Barrett's esophagus is a condition where the esophageal lining tissue is abnormal and resembles the tissue lining the intestines. This condition is often a complication that results from long term untreated gastroesophageal reflux disease. The only symptoms Barrett's esophagus presents with are the symptoms produced by a patient's underlying GERD. The abnormal tissues of the esophageal lining in Barrett's esophagus are a result of abnormal cell growth and development in the affected areas. Since these cells have already been altered into abnormal tissue, the effect GERD has upon this abnormal tissue is severe.

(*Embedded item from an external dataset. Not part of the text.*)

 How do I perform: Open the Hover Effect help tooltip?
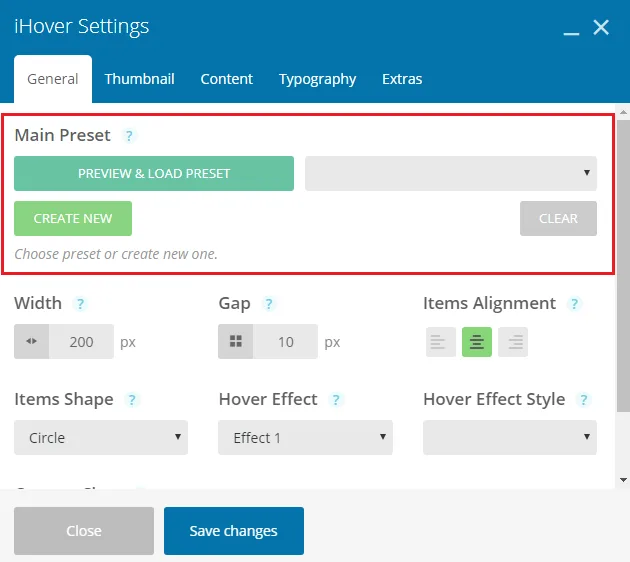point(336,400)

There is greater susceptibility to cellular DNA damage in the cells affected by Barrett's esophagus because of the repeated exposure to increased levels of nitric oxide and reactive oxygen species. Barrett's esophagus also commonly presents in patient's with an existing mutation in certain tumor suppressor genes responsible for inhibiting the duplication and growth of abnormal cells. Treatment of Barrett's esophagus focuses on prevention and diligent monitoring of cell dysplasia and cancerous cell growth.
Drinking Very Hot Liquids
Lifestyle habits such as drinking very hot liquids can increase an individual's risk of developing cancerous cell growth in the lining of their esophagus. When an individual consumes beverages over sixty-six degrees Celsius, they are likely to experience thermal injury to this lining. Inflammatory processes occur when the esophageal cells suffer a thermal injury on a chronic and consistent basis. Repeated inflammation of the esophageal mucosa promotes the development of reactive nitrogen species and nitrosamines. Also, cellular death from thermal injury also produces chemical byproducts in the affected area.

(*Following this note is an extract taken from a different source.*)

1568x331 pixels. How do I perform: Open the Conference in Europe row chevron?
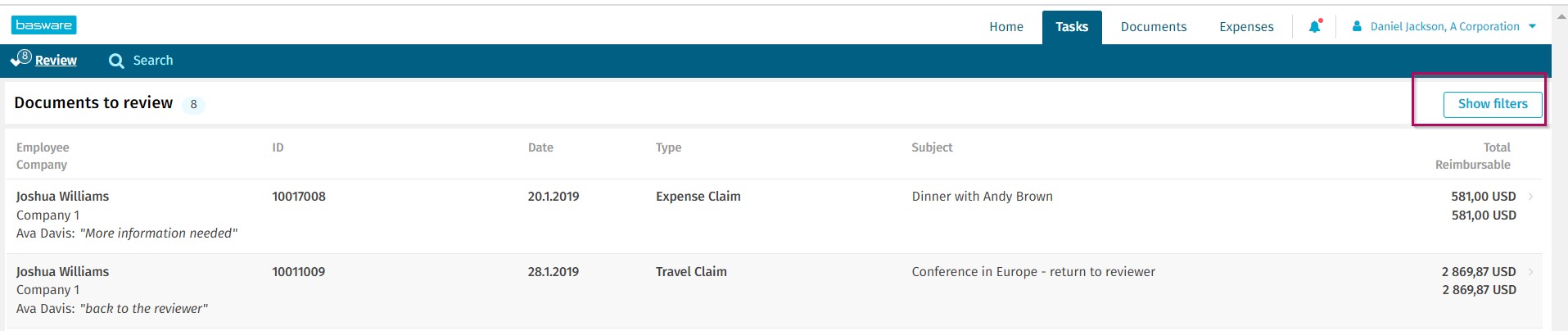pos(1530,272)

All of these substances promote the growth activity of malignant tumors in the esophagus. In addition, the esophageal mucosa is responsible for standing as a barrier between the carcinogens or cancer-causing substances an individual consumes and the interior cells of the body. Repeated thermal injury and inflammation of the esophagus causes this barrier function of the esophageal mucosa to become severely impaired. This impairment leaves the cells of the esophagus extremely vulnerable to the effects of carcinogenic substances.
Not Consuming Enough Vegetables And Fruits
An individual's dietary habits such as not consuming enough vegetables and fruits can put them at an increased risk for developing esophageal cancer. Vegetables and fruits contain rich sources of vitamin C, B-carotene, vitamin E, fiber, folate, and antioxidants. Because many of these nutrients are imperative for a healthy immune system that can fight off free radicals, a lack of them can increase the risk of developing many kinds of cancer. A healthy immune system has the ability to attack and eliminate abnormal and precancerous cells before they can fully develop into cancerous cells and multiply.

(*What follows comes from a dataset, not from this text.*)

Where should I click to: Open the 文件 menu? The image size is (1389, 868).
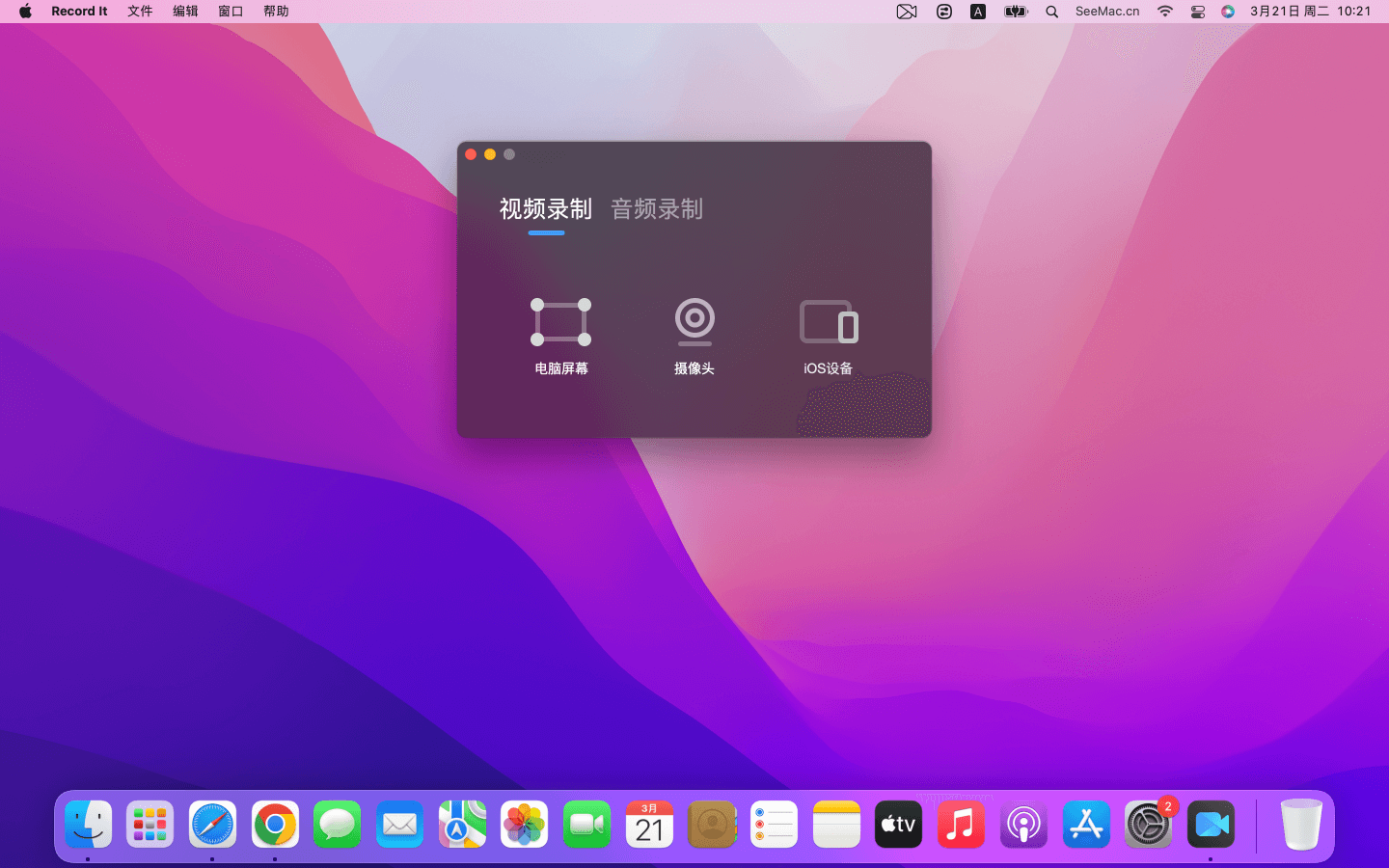(140, 12)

Individuals with a diet that is poor in vegetables and fruits are associated with having a weaker immune system. The antioxidant content of fruits and vegetables helps to neutralize any reactive oxygen species that can cause the cells of the esophagus to experience oxidative stress. Oxidative stress in any cells produces toxic byproducts linked to the development of cancerous DNA mutations. When an individual consumes processed, fatty, and sugary foods in the place of their daily servings of vegetables and fruits, they increase their risk for developing esophageal cancer.